Rangpur Lime Aigre-Doux
3 1/2 pounds Rangpur limes
2 3/4 cups Merlot
1 1/4 cup plus 1 tablespoon Champagne vinegar
1 cup honey
1 teaspoon kosher salt
juniper berries or other spices as inspired
1. Put 5 regular-mouth pint jars in your water-bath canner and bring the water to a boil. (You can use wide-mouth jars, but regular-mouth jars will help to hold the fruit under the brine.) Turn off the heat and let them sit until you’re ready to use them. Place the jar lids in a small bowl, cover them with simmering water, and let them sit, too.
2. Wash the limes and slice them into rounds of uniform thickness, removing and discarding the seeds as you go. Mine were 1/4-inch thick, more or less. (I composted the butts.) One of the advantages to slicing the Rangpurs into rounds like this is that it’s fairly easy to pop out the seeds.
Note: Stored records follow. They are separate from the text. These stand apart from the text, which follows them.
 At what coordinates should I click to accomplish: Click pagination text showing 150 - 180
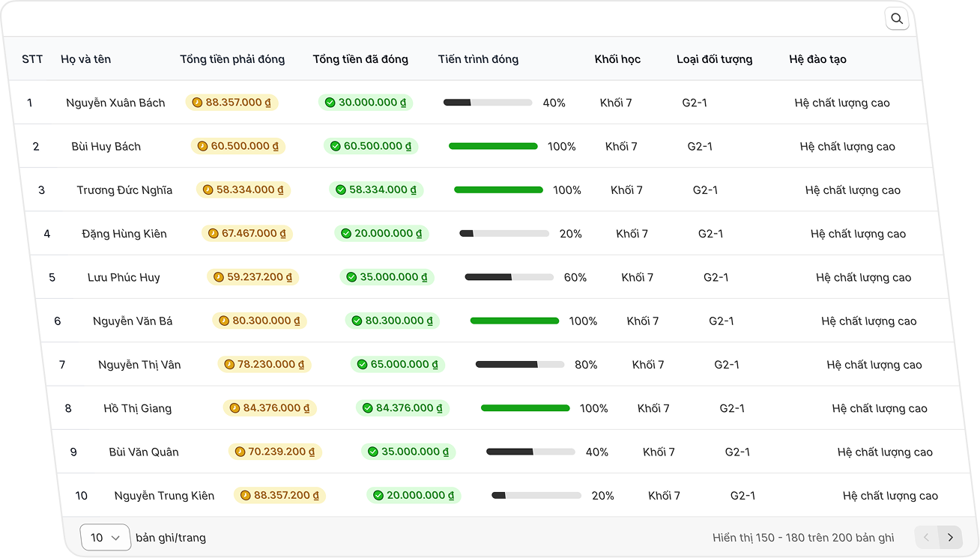[x=803, y=538]
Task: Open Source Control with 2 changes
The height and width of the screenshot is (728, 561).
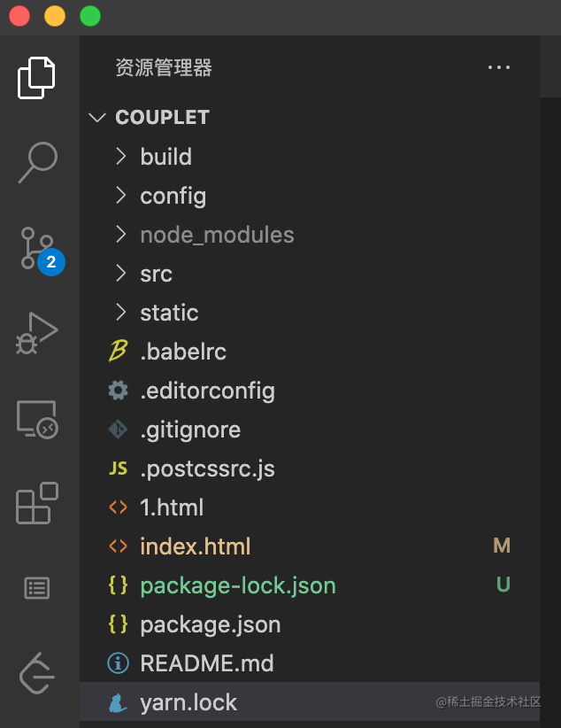Action: [37, 248]
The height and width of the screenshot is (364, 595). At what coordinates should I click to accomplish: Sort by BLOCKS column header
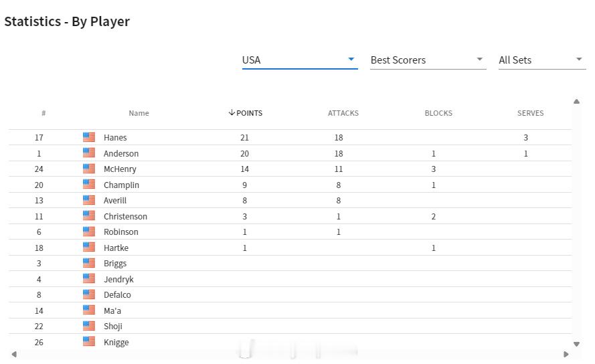pos(438,113)
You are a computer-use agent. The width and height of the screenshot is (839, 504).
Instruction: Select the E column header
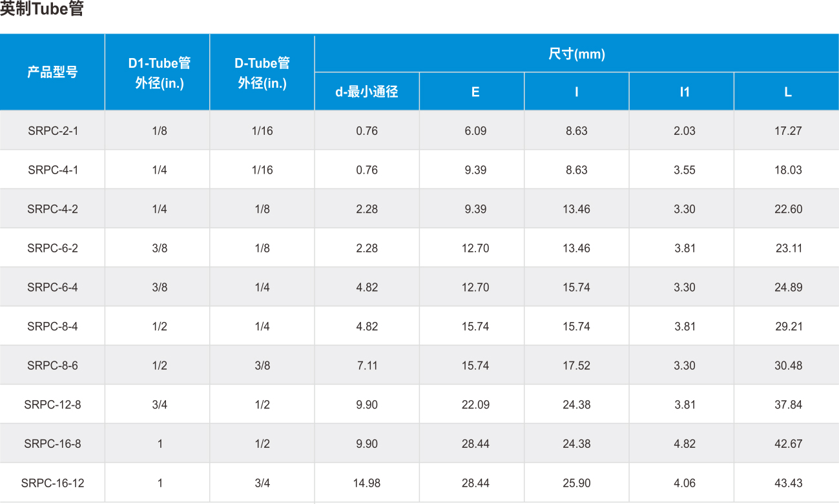(x=475, y=92)

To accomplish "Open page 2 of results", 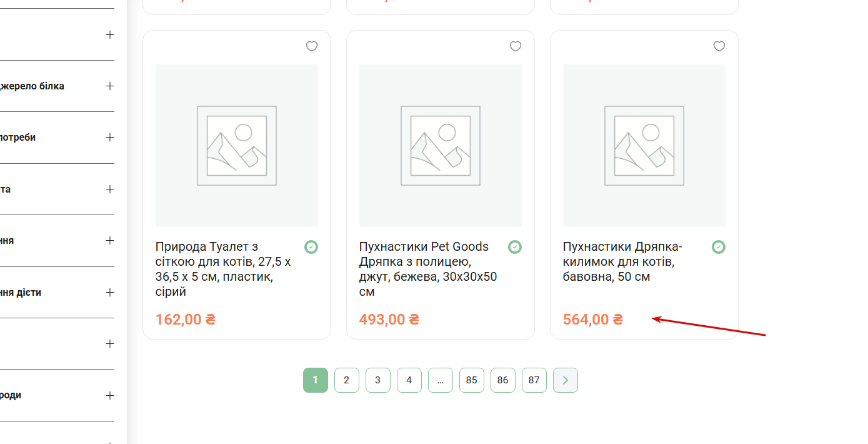I will (x=347, y=380).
3. In a medium-sized saucepan, combine the wine, vinegar, honey, and salt. Bring the brine to a gentle boil and keep it hot. (I had to skim some foam off the liquid before using it.)
4. Removing one jar at a time from the hot water, pack it tight with fruit slices, a bay leaf, and your spices of choice. (I used about 8 juniper berries per jar, but as I said, the spices are an experiment.) Cover the fruit with brine, leaving 1/2-inch headspace. (Rather than fussing with a funnel, it’s easiest to do this by pouring the brine into a measuring cup or other easy-pour pitcher.) Use a chopstick to release any air bubbles, add more brine as needed, wipe the jar rim, and secure the lid. Repeat for each jar.
5. Process 15 minutes in a water-bath canner.
Yields 5 pint jars.
P.S. I used an organic Merlot from Bonterra Vineyards for this recipe. Dry red or white wines are allowed on GAPS and the SCD! And I’ve always had an easier time with organic wines than conventional. Organic doesn’t make my face hot, red, and itchy. Whew.